У. Г.: (смеется) Если бы вы сюда не приходили, я бы не говорил. Поскольку вы здесь и задаете вопросы, имеет место отклик.
Сальваторе: Но вы все время говорите.
У. Г.: Если бы вы видели, что я глупый человек, который все время говорит, вы бы это не поощряли и положили бы конец этой глупости, уйдя отсюда.
Сальваторе: Я не собирался вас обижать.
У. Г.: Нет, нет, я не воспринимаю это как обиду. Для вас более важно понимать, почему вы здесь, нежели почему я говорю.
Я – просто придорожный цветок. Кто-то может его заметить и подумать, что это интересный цветок, и прийти сюда. Единственная разница между цветком и человеческим цветком – это то, что цветок испускает свой аромат, а человеческий цветок обладает способностью описывать свой аромат. Цветку все равно, нюхаете вы его или нет; точно так же человеческому цветку все равно, хотите ли вы слушать описание его состояния или не хотите.
Сальваторе: Что это за неестественное состояние, о котором вы говорили утром?
У. Г.: Человек не только сам вошел в неестественное состояние, он приводит любую другую живую вещь на этой планете в неестественное состояние.
Сальваторе: Возможно, это его цель.
У. Г.: Где-нибудь на этом пути нам всем придет конец.
Сальваторе: Является ли стремление к свободе естественным или это необходимость?
У. Г.: Тот, кто свободен, никогда не будет стремиться к свободе. Сама по себе свобода не имеет никакого смысла.
Сальваторе: Что вы думаете о коммунизме?
У. Г.: Это вы мне скажите. Я не понимаю коммунизм, коммунистическую революцию или идеологию. Я не вижу никакой причины для человека зарабатывать на жизнь. Очень скоро технология сделает эту идею нелепой. Для коммунистической структуры нет никакой основы. Так что можно начинать еще одно движение, и бороться, и убивать. Это то, что мы делаем.

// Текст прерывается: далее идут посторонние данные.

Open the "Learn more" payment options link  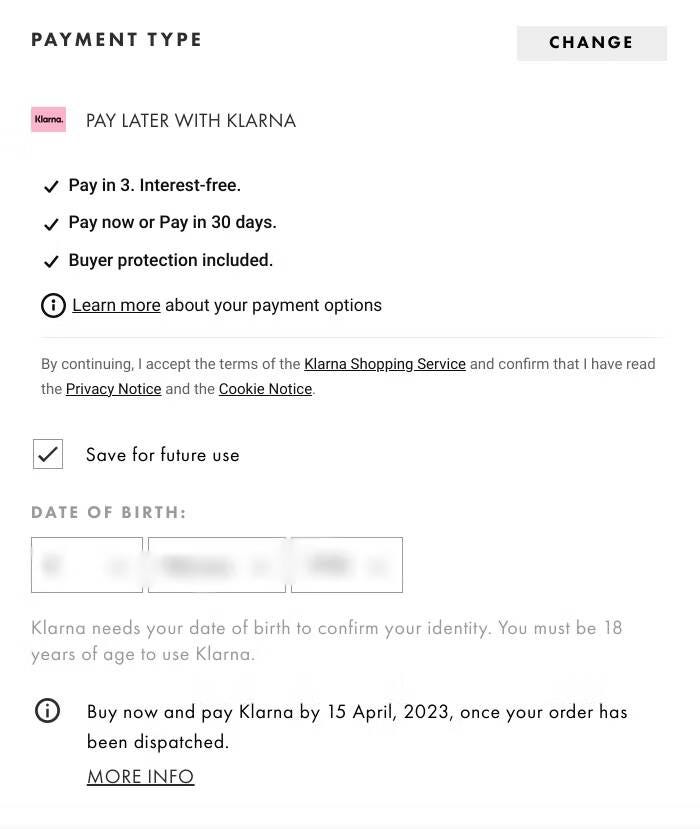click(116, 305)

Здесь нет никакого социального содержания. Нет никакой групповой активности. Поэтому как между вами и мной может быть сотрудничество? Вы хотите что-то делать или получать, а я не хочу ничего, так что какое тут может быть сотрудничество? Я не могу учить, а вы хотите, чтобы вас учили.

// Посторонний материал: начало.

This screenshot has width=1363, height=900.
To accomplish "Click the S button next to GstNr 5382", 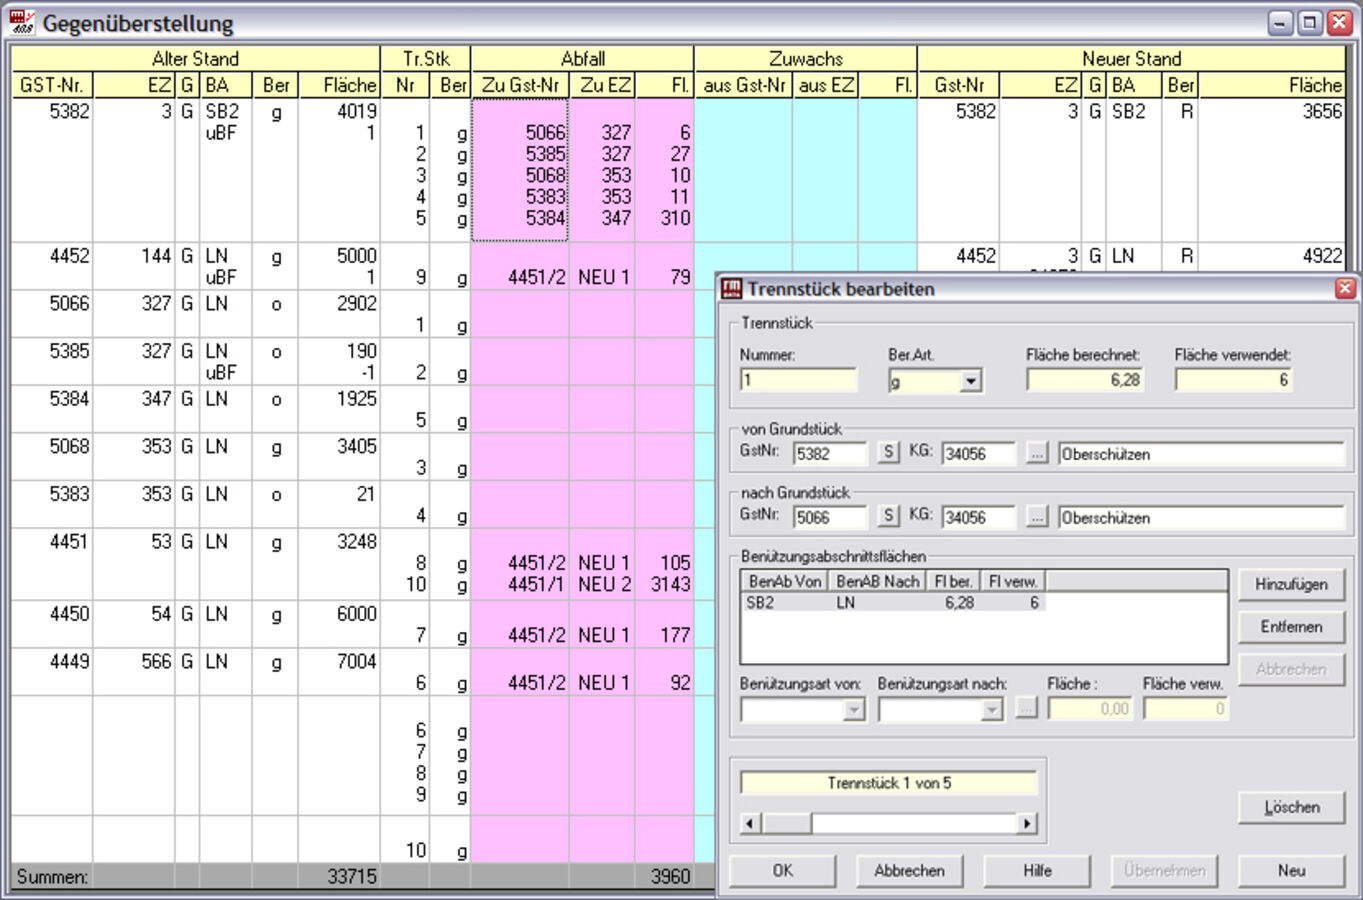I will [888, 453].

Свободны ли вы? Вы будете свободны завтра, благодаря своей работе, своей революции. Это то, что вам всегда говорили религии: делай все больше и больше вот этого и ты будешь чудесным человеком и будет рай, если не в этой жизни, то в следующей. Что такое свобода, о которой вы говорите?

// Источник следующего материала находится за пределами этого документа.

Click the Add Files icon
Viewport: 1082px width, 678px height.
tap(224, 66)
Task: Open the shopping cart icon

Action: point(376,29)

Как вы собираетесь создавать атмосферу свободы? У вас есть идея свободы, и у меня есть идея свободы. У вас есть последователи и у меня есть последователи, и мы оба боремся. Это мое учение, а ваше учение другое, и мы кончаем тем, что боремся друг с другом, как полторы сотни сект в христианстве.
Сальваторе: Но почему вы против идеи сотрудничества?
У. Г.: О какого рода сотрудничестве вы говорите? Ваш капитал – не материальное имущество, а сама структура мышления, и вы хотите этого держаться. Вы можете убить меня, поскольку то, что я говорю, угрожает вашему способу жизни. Я не сопротивляюсь. Я готов умирать за что угодно, но только не за что-то особенное. Это не мученичество.
То, что я говорю, подобно пулям. Они собираются в вас попасть, и вы все время пригибаетесь. Вы не хотите смотреть этому в лицо. Если вы однажды взглянете этому прямо в лицо, все кончится, я вас уверяю. Но скажите мне, к чему именно вы стремитесь?
Сальваторе: Чтобы действовать как ответственный, зрелый человек.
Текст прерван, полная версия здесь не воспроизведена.